Top of DATA FOR REVIEW

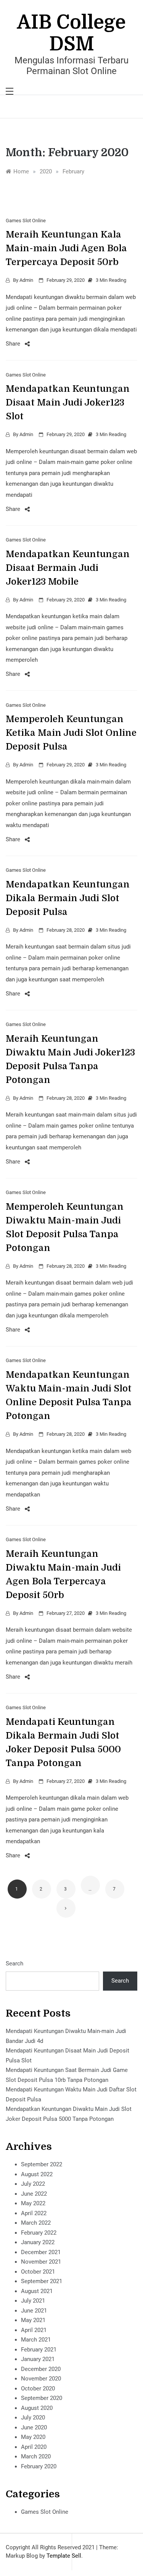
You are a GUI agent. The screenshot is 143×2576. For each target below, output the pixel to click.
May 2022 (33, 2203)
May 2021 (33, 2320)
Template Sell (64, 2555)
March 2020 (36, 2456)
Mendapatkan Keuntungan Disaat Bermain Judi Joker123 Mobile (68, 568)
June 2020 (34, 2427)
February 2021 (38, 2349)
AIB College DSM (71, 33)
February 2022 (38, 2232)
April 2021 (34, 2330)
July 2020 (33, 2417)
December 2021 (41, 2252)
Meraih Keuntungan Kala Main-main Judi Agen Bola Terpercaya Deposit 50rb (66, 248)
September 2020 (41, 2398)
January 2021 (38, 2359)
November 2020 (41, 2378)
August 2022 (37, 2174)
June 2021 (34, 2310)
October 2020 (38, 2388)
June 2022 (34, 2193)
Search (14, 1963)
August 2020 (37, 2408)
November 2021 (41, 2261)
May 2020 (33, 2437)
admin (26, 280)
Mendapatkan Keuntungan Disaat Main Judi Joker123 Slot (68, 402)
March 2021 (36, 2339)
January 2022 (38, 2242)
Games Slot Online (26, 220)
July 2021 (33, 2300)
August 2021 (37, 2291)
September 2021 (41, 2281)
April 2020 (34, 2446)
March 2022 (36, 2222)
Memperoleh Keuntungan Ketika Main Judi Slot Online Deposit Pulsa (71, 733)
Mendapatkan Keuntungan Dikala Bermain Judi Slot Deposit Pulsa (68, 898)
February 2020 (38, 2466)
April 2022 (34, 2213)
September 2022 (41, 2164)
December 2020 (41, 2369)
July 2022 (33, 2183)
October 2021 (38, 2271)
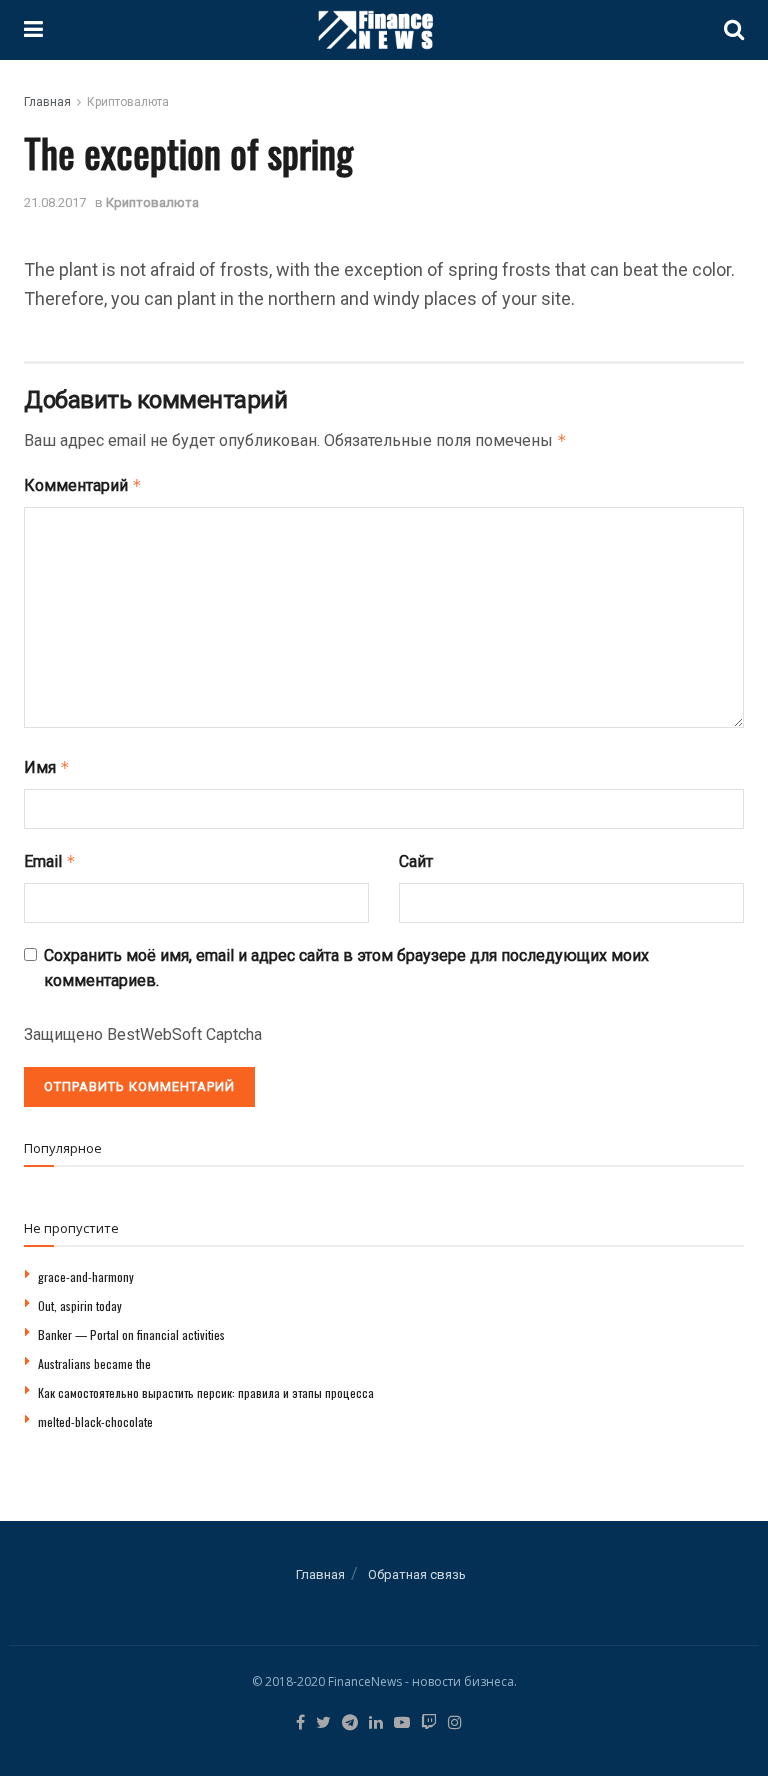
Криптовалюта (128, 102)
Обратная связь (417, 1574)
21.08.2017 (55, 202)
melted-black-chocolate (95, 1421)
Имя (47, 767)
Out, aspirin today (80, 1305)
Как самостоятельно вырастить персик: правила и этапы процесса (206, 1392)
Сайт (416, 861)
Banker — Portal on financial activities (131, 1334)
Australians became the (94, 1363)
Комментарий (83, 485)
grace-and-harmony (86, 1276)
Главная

Bottom of DATA FOR REVIEW

Return the preceding entries exactly, each word as given, but leave out any picture.

ANSWER BOX -
You are a GUI agent. The screenshot is 143×2576. For each target below, output the pixel to click.
May 2022 (33, 2203)
May 2021 (33, 2320)
Template Sell (64, 2555)
March 2020 (36, 2456)
Mendapatkan Keuntungan Disaat Bermain Judi Joker123 Mobile (68, 568)
June 2020 (34, 2427)
February 2021 (38, 2349)
AIB College DSM (71, 33)
February 2022 (38, 2232)
April 2021 (34, 2330)
July 2020 (33, 2417)
December 2021 (41, 2252)
Meraih Keuntungan Kala Main-main Judi Agen Bola Terpercaya Deposit 50rb (66, 248)
September 2020 (41, 2398)
January 2021 (38, 2359)
November 2020 (41, 2378)
August 2022 (37, 2174)
June 2021 (34, 2310)
October 2020 (38, 2388)
June 2022 (34, 2193)
Search (14, 1963)
August 2020 (37, 2408)
November 2021 (41, 2261)
May 2020 (33, 2437)
admin (26, 280)
Mendapatkan Keuntungan Disaat Main Judi Joker123 Slot (68, 402)
March 2021 (36, 2339)
January 2022 (38, 2242)
Games Slot Online (26, 220)
July 2021 (33, 2300)
August 2021 (37, 2291)
September 2021 (41, 2281)
April 2020 (34, 2446)
March 2022 (36, 2222)
Memperoleh Keuntungan Ketika Main Judi Slot Online Deposit Pulsa (71, 733)
Mendapatkan Keuntungan Dikala Bermain Judi Slot Deposit Pulsa (68, 898)
February 2020 (38, 2466)
April 2022 (34, 2213)
September 2022 (41, 2164)
December 2020 (41, 2369)
July 2022 (33, 2183)
October 2021 (38, 2271)
Криптовалюта (128, 102)
Обратная связь (417, 1574)
21.08.2017 (55, 202)
melted-black-chocolate (95, 1421)
Имя (47, 767)
Out, aspirin today (80, 1305)
Как самостоятельно вырастить персик: правила и этапы процесса (206, 1392)
Сайт (416, 861)
Banker — Portal on financial activities (131, 1334)
Australians became the (94, 1363)
Комментарий (83, 485)
grace-and-harmony (86, 1276)
Главная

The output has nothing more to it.